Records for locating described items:

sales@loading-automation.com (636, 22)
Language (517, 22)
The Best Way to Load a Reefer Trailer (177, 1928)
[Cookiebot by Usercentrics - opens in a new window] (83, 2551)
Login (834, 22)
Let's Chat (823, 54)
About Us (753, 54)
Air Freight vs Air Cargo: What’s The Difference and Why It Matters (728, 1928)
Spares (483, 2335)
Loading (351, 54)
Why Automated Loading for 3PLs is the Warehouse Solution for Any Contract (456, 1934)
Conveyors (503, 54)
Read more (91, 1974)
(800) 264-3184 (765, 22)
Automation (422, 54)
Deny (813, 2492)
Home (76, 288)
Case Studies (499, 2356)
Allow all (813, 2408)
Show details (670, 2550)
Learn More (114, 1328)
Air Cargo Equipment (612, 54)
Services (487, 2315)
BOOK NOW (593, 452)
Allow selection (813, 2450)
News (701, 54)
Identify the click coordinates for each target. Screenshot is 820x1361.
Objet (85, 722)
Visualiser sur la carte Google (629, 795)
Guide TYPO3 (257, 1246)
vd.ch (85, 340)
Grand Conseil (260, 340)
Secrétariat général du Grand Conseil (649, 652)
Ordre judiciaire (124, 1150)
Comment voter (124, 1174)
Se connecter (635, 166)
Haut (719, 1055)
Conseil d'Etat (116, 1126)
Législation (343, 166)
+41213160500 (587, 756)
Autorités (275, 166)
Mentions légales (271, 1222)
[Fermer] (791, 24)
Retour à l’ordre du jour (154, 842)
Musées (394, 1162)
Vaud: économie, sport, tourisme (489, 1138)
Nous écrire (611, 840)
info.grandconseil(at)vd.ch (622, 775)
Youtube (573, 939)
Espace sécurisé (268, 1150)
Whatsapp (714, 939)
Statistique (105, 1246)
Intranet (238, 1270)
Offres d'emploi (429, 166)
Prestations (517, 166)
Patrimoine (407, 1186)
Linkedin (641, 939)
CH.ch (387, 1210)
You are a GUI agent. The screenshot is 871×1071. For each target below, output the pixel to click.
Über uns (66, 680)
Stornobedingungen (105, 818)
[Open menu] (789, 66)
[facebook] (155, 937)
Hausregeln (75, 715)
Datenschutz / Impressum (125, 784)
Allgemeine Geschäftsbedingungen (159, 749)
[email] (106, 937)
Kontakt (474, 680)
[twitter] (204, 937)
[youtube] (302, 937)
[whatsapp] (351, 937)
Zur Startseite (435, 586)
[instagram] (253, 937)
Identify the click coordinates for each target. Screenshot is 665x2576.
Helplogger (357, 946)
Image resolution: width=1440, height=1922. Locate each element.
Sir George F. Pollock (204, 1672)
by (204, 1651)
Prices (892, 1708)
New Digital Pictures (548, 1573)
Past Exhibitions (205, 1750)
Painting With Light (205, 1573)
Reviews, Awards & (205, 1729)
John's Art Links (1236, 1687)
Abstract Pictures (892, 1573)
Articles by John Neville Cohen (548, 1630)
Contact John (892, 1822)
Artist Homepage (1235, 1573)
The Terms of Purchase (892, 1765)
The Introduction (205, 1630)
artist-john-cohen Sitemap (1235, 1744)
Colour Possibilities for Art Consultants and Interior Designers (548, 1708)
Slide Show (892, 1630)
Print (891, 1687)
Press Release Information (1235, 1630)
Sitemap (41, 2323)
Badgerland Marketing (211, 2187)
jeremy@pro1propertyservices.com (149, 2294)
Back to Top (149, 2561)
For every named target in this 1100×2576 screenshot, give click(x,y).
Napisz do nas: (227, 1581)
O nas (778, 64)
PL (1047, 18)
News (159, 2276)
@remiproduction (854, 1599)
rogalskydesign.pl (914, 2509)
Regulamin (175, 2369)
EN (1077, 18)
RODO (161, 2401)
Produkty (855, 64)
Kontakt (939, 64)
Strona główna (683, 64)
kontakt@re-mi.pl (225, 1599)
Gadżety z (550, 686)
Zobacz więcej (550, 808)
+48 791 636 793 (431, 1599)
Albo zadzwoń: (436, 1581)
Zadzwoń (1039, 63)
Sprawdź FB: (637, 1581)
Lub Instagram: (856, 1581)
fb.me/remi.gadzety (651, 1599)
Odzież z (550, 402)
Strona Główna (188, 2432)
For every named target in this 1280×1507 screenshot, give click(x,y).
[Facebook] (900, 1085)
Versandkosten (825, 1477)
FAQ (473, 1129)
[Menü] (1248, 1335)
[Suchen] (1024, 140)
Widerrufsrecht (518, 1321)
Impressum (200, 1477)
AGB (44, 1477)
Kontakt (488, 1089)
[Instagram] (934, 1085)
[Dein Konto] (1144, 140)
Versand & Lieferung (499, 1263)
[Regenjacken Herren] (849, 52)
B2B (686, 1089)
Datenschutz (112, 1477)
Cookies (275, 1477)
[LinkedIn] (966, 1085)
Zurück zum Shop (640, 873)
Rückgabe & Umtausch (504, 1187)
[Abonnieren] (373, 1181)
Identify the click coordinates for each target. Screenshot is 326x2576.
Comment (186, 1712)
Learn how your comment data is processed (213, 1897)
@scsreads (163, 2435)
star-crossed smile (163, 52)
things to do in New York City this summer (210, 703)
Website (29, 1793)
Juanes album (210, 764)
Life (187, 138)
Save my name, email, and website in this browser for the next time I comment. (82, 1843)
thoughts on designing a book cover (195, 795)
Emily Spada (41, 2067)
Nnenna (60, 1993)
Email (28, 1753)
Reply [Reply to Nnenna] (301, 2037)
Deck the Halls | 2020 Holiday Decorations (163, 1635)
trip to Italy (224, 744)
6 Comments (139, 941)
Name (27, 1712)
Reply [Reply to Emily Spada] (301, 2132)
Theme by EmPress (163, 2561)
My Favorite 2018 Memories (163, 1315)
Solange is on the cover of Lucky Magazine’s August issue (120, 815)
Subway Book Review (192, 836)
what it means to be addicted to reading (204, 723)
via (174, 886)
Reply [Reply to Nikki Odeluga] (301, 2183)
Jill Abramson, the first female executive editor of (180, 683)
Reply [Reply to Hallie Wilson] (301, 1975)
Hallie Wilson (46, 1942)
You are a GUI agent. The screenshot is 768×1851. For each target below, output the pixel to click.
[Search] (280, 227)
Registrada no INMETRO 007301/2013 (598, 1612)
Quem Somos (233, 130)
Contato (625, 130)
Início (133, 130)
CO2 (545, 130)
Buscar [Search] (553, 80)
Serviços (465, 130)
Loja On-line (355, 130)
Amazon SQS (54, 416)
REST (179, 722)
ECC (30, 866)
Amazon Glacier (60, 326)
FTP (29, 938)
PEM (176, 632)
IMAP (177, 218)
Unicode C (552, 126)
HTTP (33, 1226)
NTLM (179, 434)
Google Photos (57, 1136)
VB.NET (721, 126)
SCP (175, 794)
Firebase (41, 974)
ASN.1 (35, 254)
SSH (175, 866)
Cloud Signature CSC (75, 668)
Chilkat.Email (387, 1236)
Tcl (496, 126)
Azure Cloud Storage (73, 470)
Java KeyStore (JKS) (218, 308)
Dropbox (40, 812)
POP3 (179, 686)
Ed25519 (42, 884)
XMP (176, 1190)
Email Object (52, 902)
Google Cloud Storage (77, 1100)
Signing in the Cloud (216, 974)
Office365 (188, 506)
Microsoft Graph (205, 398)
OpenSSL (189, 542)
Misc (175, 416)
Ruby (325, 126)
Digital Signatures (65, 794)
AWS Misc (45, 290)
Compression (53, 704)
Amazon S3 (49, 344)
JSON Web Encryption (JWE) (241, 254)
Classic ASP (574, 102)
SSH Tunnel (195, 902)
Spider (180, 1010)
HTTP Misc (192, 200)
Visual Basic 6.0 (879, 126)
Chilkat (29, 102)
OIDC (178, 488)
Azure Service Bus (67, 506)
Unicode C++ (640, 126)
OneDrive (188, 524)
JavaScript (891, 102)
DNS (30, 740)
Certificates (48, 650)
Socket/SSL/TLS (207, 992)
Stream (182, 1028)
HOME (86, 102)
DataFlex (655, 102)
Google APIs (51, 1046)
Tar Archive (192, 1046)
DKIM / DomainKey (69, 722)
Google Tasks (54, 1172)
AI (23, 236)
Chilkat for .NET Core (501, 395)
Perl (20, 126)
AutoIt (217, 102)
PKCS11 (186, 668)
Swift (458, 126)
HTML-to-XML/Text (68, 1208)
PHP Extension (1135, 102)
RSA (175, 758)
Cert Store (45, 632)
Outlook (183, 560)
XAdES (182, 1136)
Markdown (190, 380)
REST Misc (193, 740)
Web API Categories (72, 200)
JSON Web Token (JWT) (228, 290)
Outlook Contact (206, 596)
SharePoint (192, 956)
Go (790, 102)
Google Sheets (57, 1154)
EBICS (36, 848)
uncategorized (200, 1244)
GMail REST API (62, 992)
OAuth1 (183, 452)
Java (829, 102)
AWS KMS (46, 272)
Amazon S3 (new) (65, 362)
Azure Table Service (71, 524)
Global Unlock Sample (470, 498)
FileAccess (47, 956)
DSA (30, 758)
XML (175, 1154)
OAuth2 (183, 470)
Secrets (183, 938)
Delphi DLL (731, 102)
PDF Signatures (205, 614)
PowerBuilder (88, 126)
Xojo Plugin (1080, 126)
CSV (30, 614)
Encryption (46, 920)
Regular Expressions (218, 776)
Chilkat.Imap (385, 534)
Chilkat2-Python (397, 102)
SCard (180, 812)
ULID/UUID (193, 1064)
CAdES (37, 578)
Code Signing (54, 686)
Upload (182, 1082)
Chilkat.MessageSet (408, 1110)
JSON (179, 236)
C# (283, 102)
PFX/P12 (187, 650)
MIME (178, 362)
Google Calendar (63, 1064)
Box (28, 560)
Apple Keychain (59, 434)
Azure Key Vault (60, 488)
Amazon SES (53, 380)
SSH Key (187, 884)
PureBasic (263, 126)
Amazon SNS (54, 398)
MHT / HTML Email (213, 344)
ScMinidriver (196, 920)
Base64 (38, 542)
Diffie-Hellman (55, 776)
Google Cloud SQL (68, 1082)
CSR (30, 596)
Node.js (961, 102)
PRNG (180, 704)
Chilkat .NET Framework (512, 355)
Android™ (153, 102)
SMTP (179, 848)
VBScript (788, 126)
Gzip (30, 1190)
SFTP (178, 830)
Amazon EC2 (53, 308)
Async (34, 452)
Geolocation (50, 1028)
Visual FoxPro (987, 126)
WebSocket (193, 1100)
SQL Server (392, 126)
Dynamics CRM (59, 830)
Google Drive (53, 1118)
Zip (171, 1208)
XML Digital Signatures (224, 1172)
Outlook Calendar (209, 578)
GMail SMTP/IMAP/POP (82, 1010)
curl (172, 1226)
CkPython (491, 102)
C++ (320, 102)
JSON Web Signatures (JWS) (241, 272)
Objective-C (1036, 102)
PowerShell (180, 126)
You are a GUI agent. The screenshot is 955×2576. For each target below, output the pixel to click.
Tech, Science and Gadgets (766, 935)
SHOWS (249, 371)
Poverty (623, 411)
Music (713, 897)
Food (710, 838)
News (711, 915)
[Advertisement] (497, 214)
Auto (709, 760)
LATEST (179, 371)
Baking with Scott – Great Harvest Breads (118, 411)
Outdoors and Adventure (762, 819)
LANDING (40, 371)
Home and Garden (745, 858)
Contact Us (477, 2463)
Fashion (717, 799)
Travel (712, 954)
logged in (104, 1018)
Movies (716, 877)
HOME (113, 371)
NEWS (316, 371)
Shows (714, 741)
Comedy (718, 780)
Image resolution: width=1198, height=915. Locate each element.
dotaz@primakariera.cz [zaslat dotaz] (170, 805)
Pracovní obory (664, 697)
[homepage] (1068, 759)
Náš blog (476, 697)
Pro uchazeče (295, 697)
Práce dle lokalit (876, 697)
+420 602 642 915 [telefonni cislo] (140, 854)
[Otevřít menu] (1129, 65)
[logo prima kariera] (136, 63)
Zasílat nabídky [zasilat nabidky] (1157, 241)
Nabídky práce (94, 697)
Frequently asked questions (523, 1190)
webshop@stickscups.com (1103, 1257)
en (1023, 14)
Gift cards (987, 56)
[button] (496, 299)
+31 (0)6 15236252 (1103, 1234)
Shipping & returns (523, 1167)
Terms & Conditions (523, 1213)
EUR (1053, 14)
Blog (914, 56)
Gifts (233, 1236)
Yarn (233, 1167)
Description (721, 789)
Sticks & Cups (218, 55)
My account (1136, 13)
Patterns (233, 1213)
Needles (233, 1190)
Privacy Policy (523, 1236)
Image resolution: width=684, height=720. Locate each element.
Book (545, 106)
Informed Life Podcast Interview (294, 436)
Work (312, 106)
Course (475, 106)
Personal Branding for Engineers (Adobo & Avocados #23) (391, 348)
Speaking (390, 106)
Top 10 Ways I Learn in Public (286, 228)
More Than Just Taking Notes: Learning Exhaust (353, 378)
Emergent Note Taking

▶ _GOAL OF THE EXERCISE_: Reproduce the records without any change, starting at the line that contains "Yarn (233, 1167)" and ending with the last line of the records, both included.

▶ _COMPLETE ANSWER_:
Yarn (233, 1167)
Description (721, 789)
Sticks & Cups (218, 55)
My account (1136, 13)
Patterns (233, 1213)
Needles (233, 1190)
Privacy Policy (523, 1236)
Image resolution: width=684, height=720. Locate each element.
Book (545, 106)
Informed Life Podcast Interview (294, 436)
Work (312, 106)
Course (475, 106)
Personal Branding for Engineers (Adobo & Avocados #23) (391, 348)
Speaking (390, 106)
Top 10 Ways I Learn in Public (286, 228)
More Than Just Taking Notes: Learning Exhaust (353, 378)
Emergent Note Taking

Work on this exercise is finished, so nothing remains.